◆ Text passage ◆
>>>
Lesson 1: Preface and Setup

ID: SC-L01
Type: Gateway + Setup
Audience: Public
Theme: What single-cell analysis is, how this guide is structured, and how to run it

What This Guide Is

Single-cell RNA-seq analysis is often described as a sequence of steps:

QC → normalization → PCA or UMAP → clustering → markers → annotation

Most confusion does not come from running those steps. It comes from interpreting what they mean and what they do not mean.

This free guide is designed to build disciplined reasoning.

You will learn to:

Understand the data objects (counts and metadata)
Apply QC with explicit thresholds and tradeoffs
Interpret embeddings and clusters carefully
Treat marker-based labels as hypotheses, not conclusions
Translate results into calibrated biological claims

What This Guide Is Not

This guide is not:

A benchmark of tools
A promise that clustering equals cell types
A replacement for replication and validation

It is a structured foundation that makes downstream choices easier to defend.

The Reasoning Chain

We follow a reasoning chain that mirrors how interpretation should happen in practice:

Data structure → QC metrics → normalization choices → structure (PCA or UMAP) → clustering → marker evidence → calibrated claim

Each lesson adds one layer. Later layers do not override earlier ones.

Required Software

This free track is R-centric.

You need:

R (recent version)
Quarto
A few R packages for plotting and basic manipulation

If you are using RStudio, both Quarto rendering and R execution work well.

Project Structure

Key folders in this repository:

index.qmd: cover page only
01-*.qmd to 06-*.qmd: lesson chapters
scripts/R/: helper scripts (global plot theme and demo data generator)
data/: small demo datasets created locally
docs/: rendered site output (Quarto book)

The build is configured to output into docs/.

Global CDI Plot Theme

This guide uses a global plotting theme so visuals stay consistent across domains.

The theme lives here:

scripts/R/cdi-plot-theme.R

You will source it at the top of lessons that generate plots.

source("scripts/R/cdi-plot-theme.R")

Install Packages

Install packages once.

install.packages(c("ggplot2", "dplyr", "tidyr", "readr"))

Then load them in lessons when needed.

library(ggplot2)
library(dplyr)
library(tidyr)
library(readr)

Generate the Demo Data

The free track uses small simulated data so the workflow is reproducible and fast.

Run the generator script once from the project root.

source("scripts/R/cdi-single-cell-simulate-data.R")

This will create:

data/demo-counts.csv
data/demo-metadata.csv

If those files already exist, you can keep them. Regenerating is fine as long as you accept that random simulation changes the numbers.
<<<
◆ Data extract ◆
>>>
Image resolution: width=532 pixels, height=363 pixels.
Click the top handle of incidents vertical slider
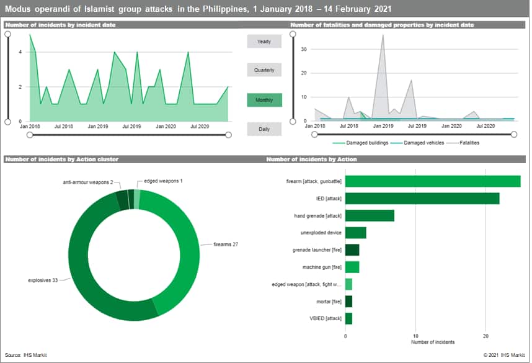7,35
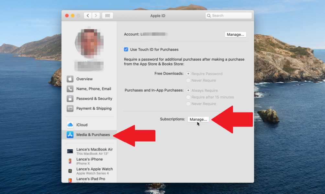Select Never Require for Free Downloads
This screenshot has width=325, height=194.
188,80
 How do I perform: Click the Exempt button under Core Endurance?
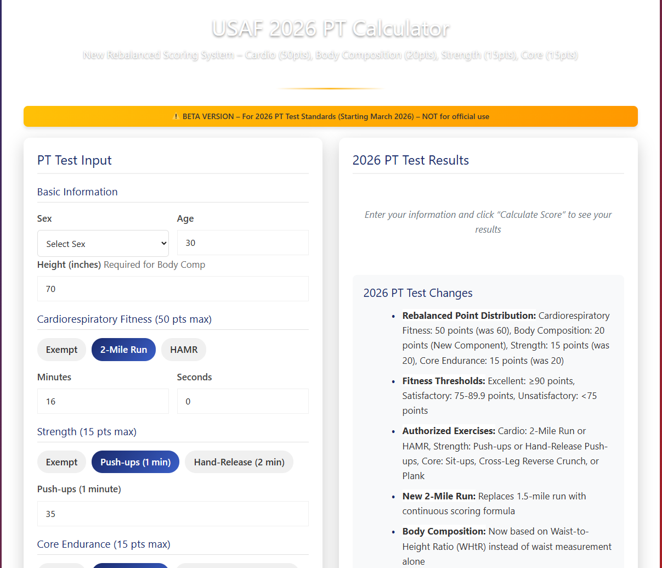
<<<
◆ To do ◆
Repeat the passage from the single-cell analysis setup lesson between "The Reasoning Chain" and "track is R-centric.", inclusive.

◆ Solution for this problem ◆
The Reasoning Chain

We follow a reasoning chain that mirrors how interpretation should happen in practice:

Data structure → QC metrics → normalization choices → structure (PCA or UMAP) → clustering → marker evidence → calibrated claim

Each lesson adds one layer. Later layers do not override earlier ones.

Required Software

This free track is R-centric.